I'm taking a course on waves and optics using Young and Freedman's University Physics, but I'm a bit confused about a couple of things. I've also looked at Griffiths' Introduction to Electrodynamics and Taylor's Classical Mechanics, and the three of them seem to say the following:
Young and Freedman
- A wave is (roughly) a disturbance of a system which can propagate from one region of the system to another.
- Derives the wave function $y(x,t) = A \cos(kx - \omega t)$ for a sinusoidal wave on a string.
- Uses that to derive the wave equation $\frac{\partial^2 y}{\partial x^2} = \frac{1}{v^2} \frac{\partial^2 y}{\partial t^2}$, where $v$ is the phase velocity.
- Uses Newton's second law to derive the wave equation for a general wave on a string, this time on the form $\frac{\partial^2 y}{\partial x^2} = \frac{\mu}{F} \frac{\partial^2 y}{\partial t^2}$.
- Compares the two and concludes firstly that $v = \sqrt{F/\mu}$ for a wave on a string, and secondly that the wave equation with coefficient $1/v^2$ is valid for any wave on a string.

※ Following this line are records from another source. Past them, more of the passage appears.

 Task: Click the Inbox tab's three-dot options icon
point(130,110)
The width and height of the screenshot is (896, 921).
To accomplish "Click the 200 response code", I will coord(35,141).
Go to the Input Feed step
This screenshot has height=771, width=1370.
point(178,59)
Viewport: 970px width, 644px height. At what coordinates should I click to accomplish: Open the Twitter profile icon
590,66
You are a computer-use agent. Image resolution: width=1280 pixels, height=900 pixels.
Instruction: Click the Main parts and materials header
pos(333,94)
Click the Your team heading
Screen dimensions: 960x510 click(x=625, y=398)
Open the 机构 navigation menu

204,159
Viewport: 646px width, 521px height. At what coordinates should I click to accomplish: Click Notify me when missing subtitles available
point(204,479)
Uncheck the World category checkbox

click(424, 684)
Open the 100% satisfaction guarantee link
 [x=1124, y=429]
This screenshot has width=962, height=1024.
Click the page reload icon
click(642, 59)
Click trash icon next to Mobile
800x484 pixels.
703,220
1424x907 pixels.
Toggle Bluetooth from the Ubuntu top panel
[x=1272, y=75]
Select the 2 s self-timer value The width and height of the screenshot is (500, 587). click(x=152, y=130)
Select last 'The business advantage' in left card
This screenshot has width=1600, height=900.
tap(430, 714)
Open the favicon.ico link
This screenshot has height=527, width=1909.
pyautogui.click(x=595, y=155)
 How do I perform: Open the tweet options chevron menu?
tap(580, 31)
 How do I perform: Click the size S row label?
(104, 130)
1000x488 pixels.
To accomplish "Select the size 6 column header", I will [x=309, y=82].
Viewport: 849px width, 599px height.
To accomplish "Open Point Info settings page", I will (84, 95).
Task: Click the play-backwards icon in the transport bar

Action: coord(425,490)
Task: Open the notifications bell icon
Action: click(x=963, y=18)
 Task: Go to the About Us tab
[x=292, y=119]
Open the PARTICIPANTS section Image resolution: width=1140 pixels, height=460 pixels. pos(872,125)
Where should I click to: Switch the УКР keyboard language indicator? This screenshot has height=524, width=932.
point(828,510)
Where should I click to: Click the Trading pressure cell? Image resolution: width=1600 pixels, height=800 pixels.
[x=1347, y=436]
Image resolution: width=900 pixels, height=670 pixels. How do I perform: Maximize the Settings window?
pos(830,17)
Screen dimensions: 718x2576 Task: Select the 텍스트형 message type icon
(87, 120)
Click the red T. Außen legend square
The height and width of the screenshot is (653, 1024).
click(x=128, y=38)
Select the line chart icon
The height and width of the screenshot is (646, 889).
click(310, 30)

That last step confuses me and doesn't seem to follow from the above. The wave equation with coefficient $1/v^2$ has only been shown to be valid for sinusoidal waves, so how can they conclude that the coefficient has that form for all waves on a string?
Griffiths
Recognises the intrinsic vagueness of the concept but provides a tentative description (definition?): "A wave is a disturbance of a continuous medium that propagates with a fixed shape at a constant velocity."
Argues that a general wave function has the form $f(z,t) = g(z - vt)$ for any function $g$. (I find this pretty satisfactory.)
Derives the wave equation $\frac{\partial^2 f}{\partial z^2} = \frac{\mu}{T} \frac{\partial^2 f}{\partial t^2}$ for a general wave on a string in a similar manner to Young and Freedman. Rewrites the coefficient as $1/v^2$ with $v = \sqrt{T/\mu}$ but doesn't simply state that $v$ is the phase velocity.
Starts with the wave function $f(z,t) = g(z - vt)$ and derives the wave equation on the form $\frac{\partial^2 f}{\partial z^2} = \frac{1}{v^2} \frac{\partial^2 f}{\partial t^2}$.
Concludes that $v$ is the phase velocity for any wave.
Mentions (but does not show) that the general solution is $f(z,t) = g(z - vt) + h(z + vt)$ for some function $h$.
This seems more satisfactory. But something still confuses me: Why start with a general wave on a string? Is it simply for pedagogical reasons, or is it not sufficient to start with the wave function $f(z,t) = g(z - vt)$ and derive the wave equation from that?
Taylor
Also starts with a general wave on a string and derives $\frac{\partial^2 u}{\partial x^2} = \frac{1}{c^2} \frac{\partial^2 u}{\partial t^2}$ with $c = \sqrt{T/\mu}$, basically the same as Griffiths I think. He claims that $c$ "is the speed with which the waves travel" without arguing for it yet. (I find him rather vague here. It's a bit unclear exactly what kind of claim this is, whether he thinks it follows from the derivation or not, whether he wants the reader to take it for granted, or if he's going to return to it or not.)
Shows that the general solution has the form $u(x,t) = f(x - ct) + g(x + ct)$ for any function $f$ and $g$.
Considers the case where $u(x,t) = f(x - ct)$, interprets this solution physically and sees that it describes a disturbance travelling in the positive $x$-direction at speed $c$. I suppose he has now shown that $c$ is the phase velocity.
Griffiths and Taylor seem to do things in opposite directions: Griffiths starts with the wave function and derives the wave equation, and Taylor does the opposite. This leaves me confused as to what a wave is mathematically, and what relation the mathematical description has to the physical phenomenon.
That is, how is a wave defined? Is it a mathematical model which, by construction, fits many physical phenomena (and thus a wave is simply defined as a disturbance that has a wave function or is a solution to the wave equation - and if so, which of the two, function or equation, or are they equivalent?)? Or is it a more or less well-defined class of physical phenomena that just happens to be described by the wave equation (maybe not always)? In that case, what authority does the wave equation have?
Griffiths later derives differential equations for the $\mathbf{E}$ and $\mathbf{B}$ fields in empty space, compares them to the three-dimensional wave equation and concludes that electromagnetic waves exist. If this similarity to the wave equation shows and not just suggests that EM waves exist, then it seems to follow that the wave equation has some authority in determining what counts as a wave. He uses the word "imply", but I don't know what that means.